Dual-Priming Isothermal Amplification (DAMP) for Highly Sensitive and Specific Molecular Detection with Ultralow Nonspecific Signals
journal contributionposted on 26.09.2019, 19:38 by Xiong Ding, Zhiheng Xu, Kun Yin, Maroun Sfeir, Changchun Liu
Nucleic acid amplification tests have been widely used in clinical diagnostics, food safety monitoring, and molecular biology. Loop-mediated isothermal amplification (LAMP) is a prevailing nucleic acid isothermal amplification method. It has become a powerful alternative to conventional polymerase chain reaction (PCR) for pathogen detection because of its simplicity, rapidity, and high sensitivity. However, the current LAMP methods, especially LAMP with two loop primers, suffer from undesired nonspecific amplification with strong background signals due to the increasing target sites.

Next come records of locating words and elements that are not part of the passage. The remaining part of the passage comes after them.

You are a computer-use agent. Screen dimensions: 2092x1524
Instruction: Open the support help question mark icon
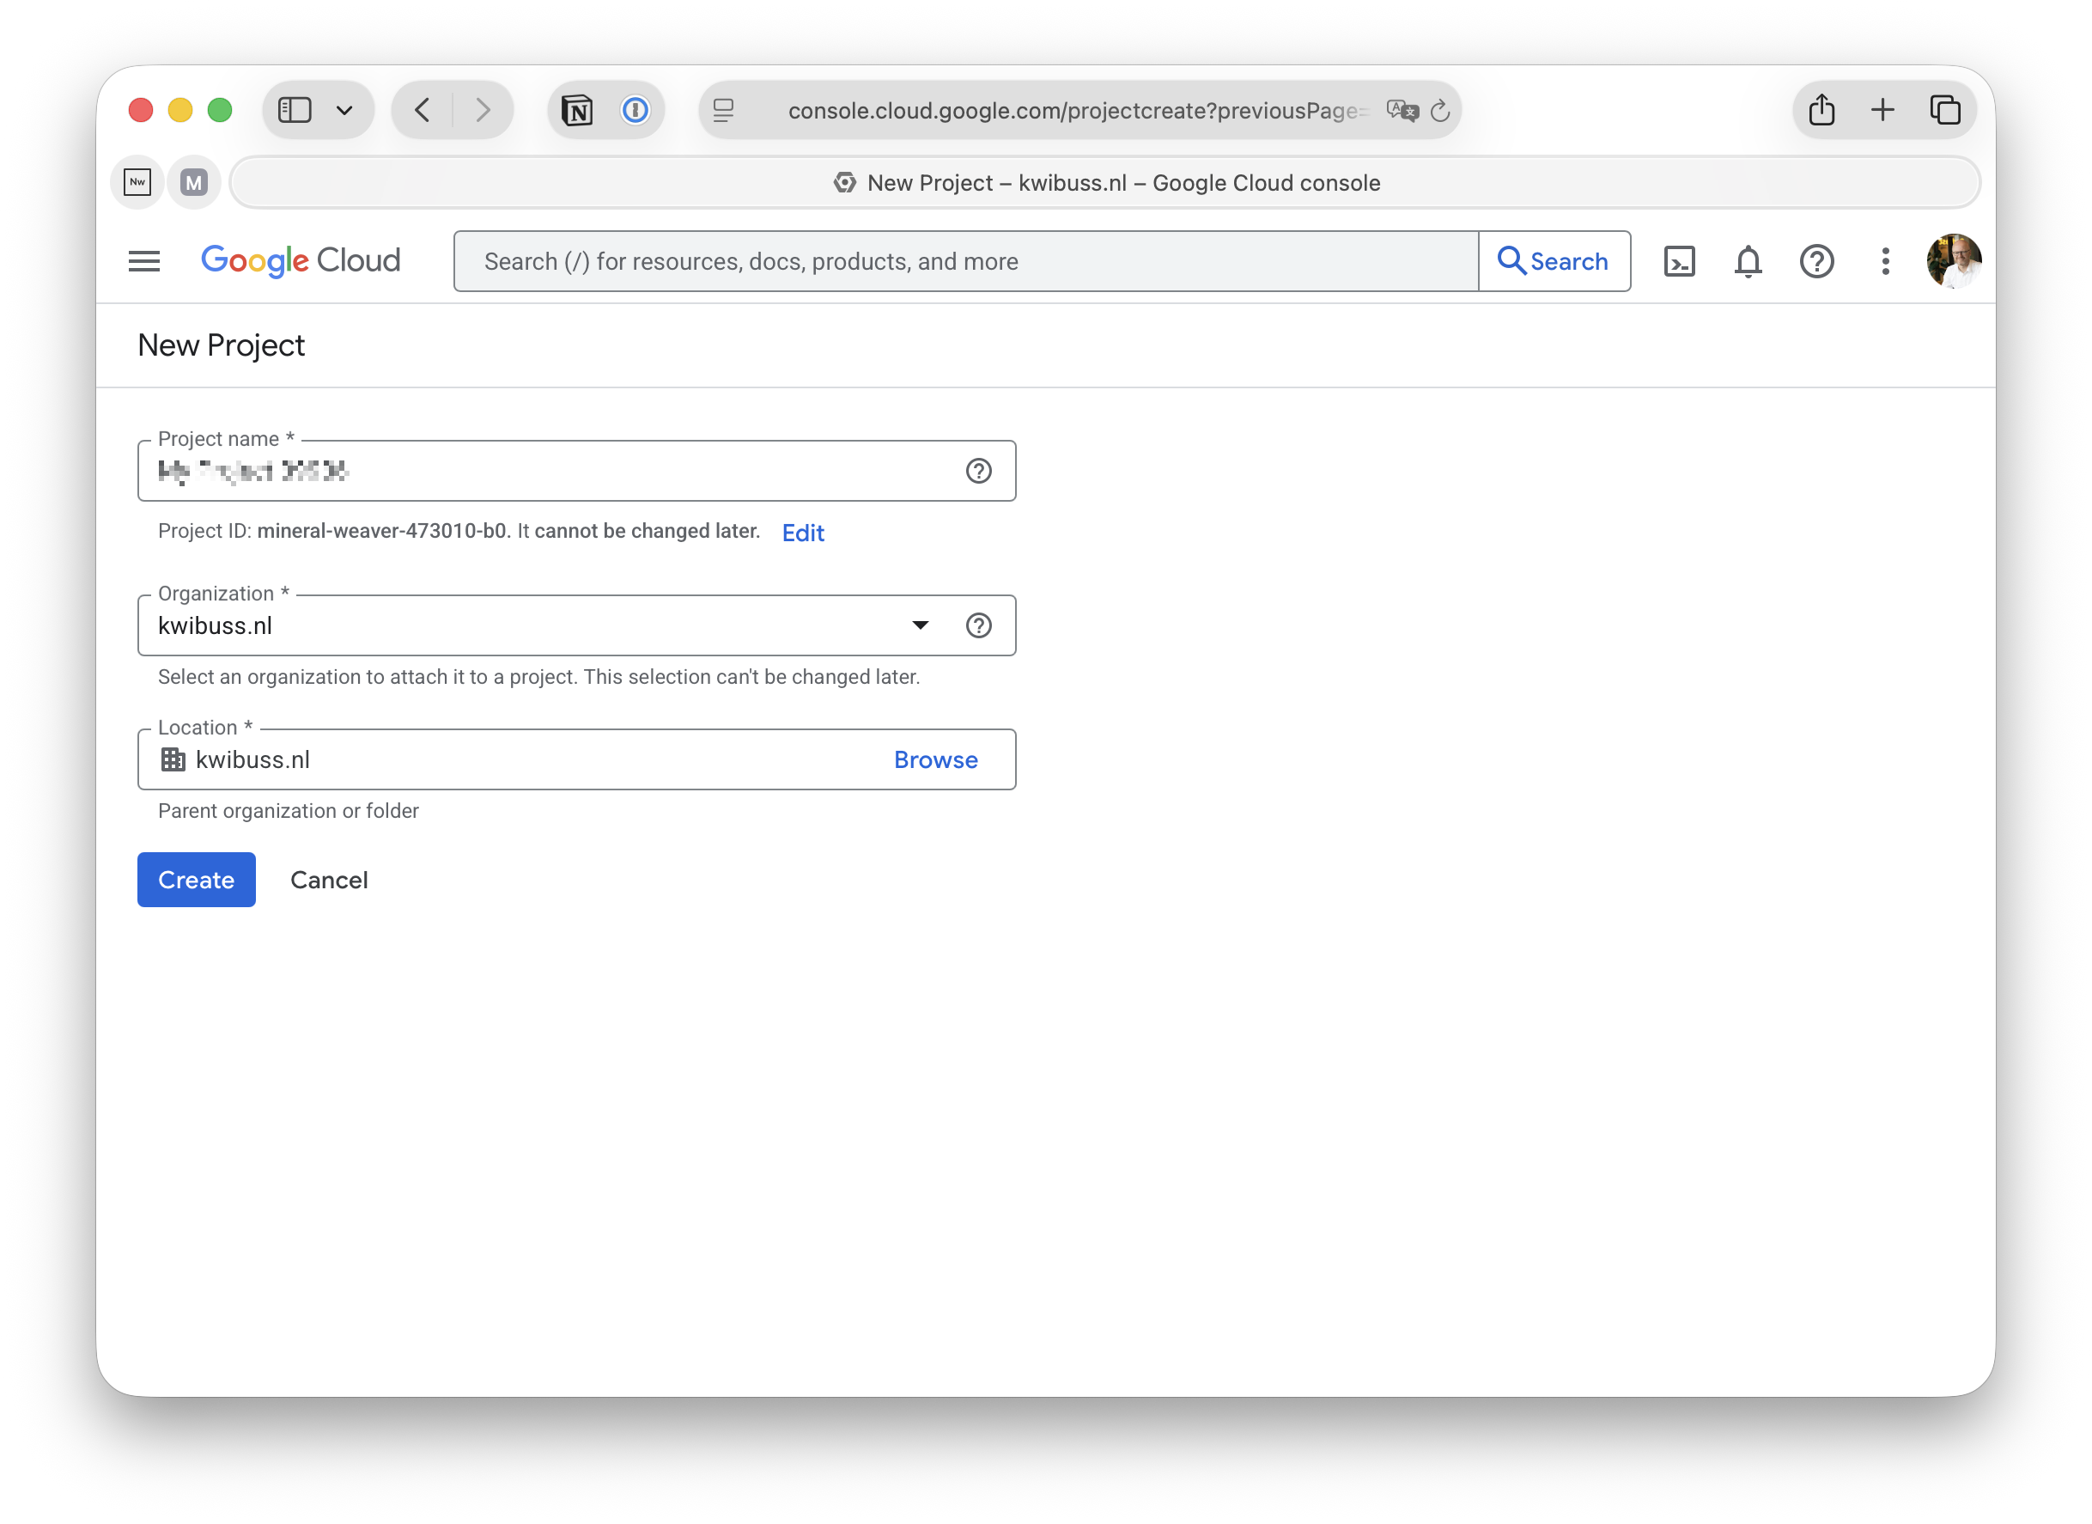point(1816,261)
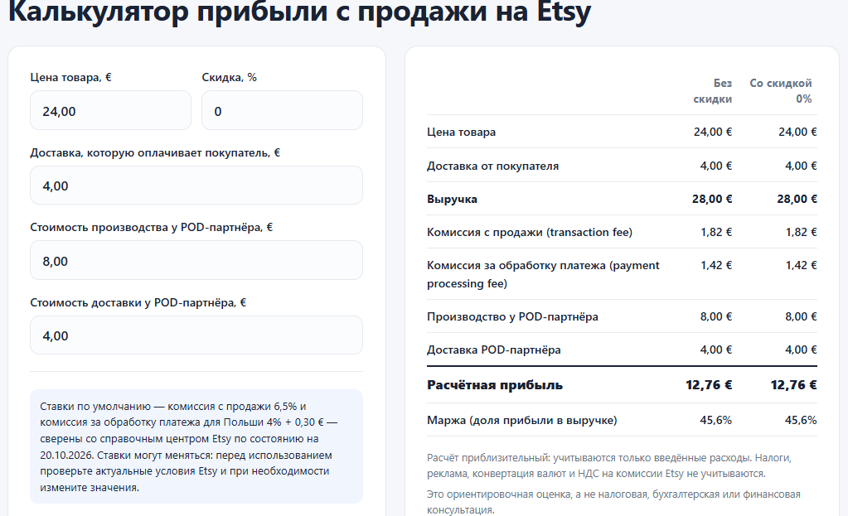Viewport: 848px width, 516px height.
Task: Click the transaction fee row label
Action: click(x=530, y=232)
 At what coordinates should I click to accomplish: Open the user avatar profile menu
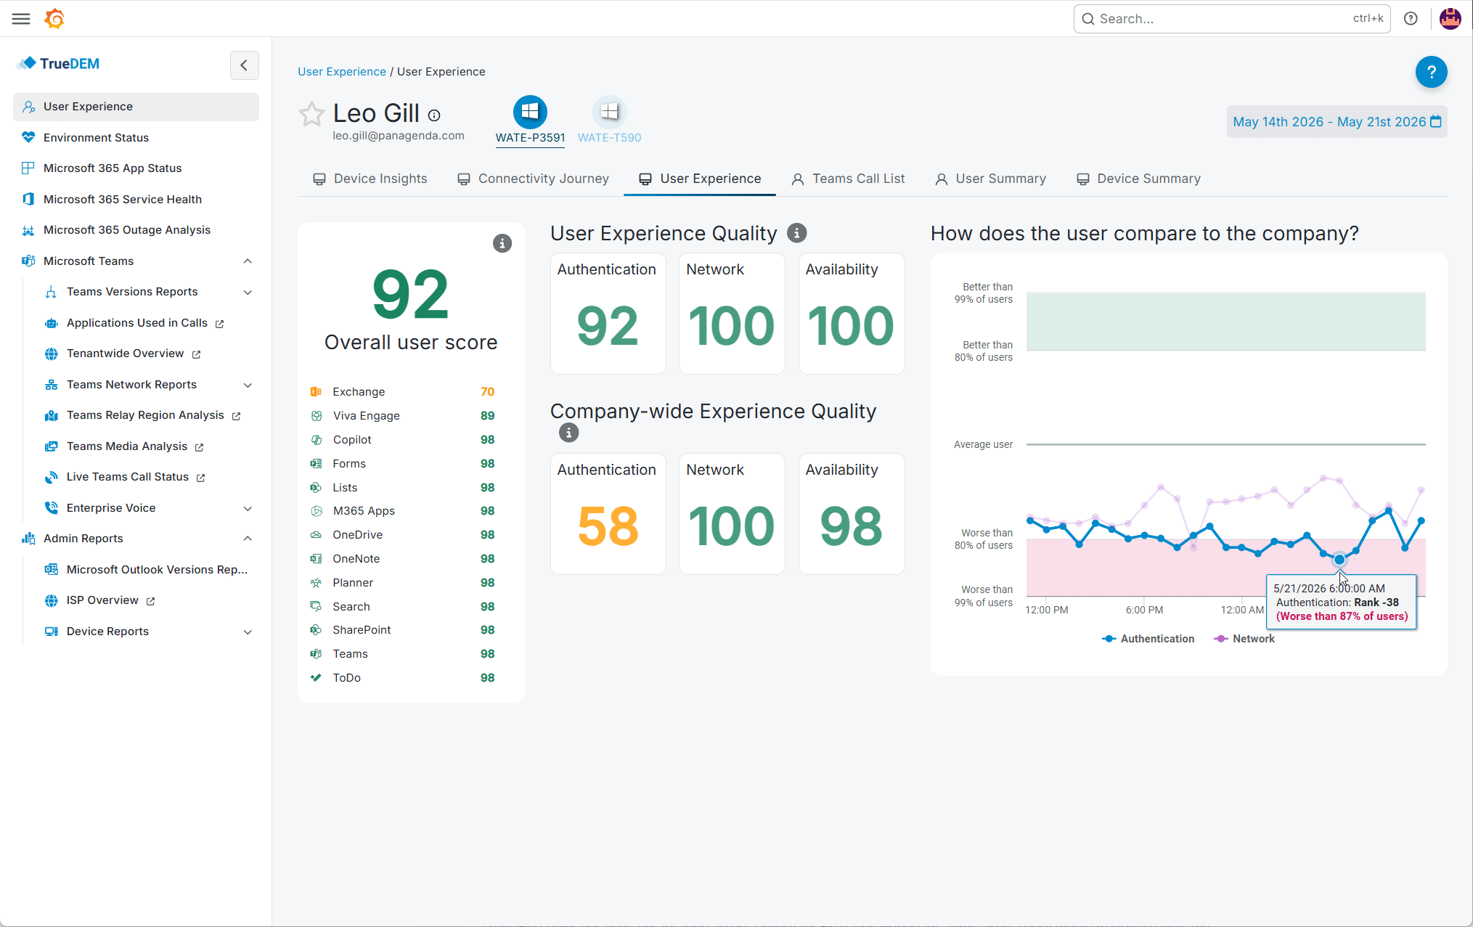(x=1450, y=19)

This nonspecific amplification substantially reduced the reliability of LAMP and limited its applications in clinical diagnostics. Here, we report a “dual-priming” (“self-priming” and “pairing-priming”) isothermal amplification (DAMP) assay for rapid nucleic acid detection with ultralow nonspecific signals. This method takes advantage of the “dual-priming” strand extension strategy by adding two pairing-competition primers and designing unique inner primers, enabling highly sensitive and specific molecular detection. As an application demonstration, the DAMP assay was used to detect HIV-1 DNA/RNA and Escherichia coli DNA, showing equal or better sensitivity with shorter detection time compared to conventional LAMP and PCR methods. More importantly, the DAMP assay showed ultralow background signals without false positive signals even after a 2 h incubation. Such a simple, reliable, sensitive, and specific DAMP assay can be well suited for rapid nucleic acid detection as point-of-care testing, particularly in resource-limited settings.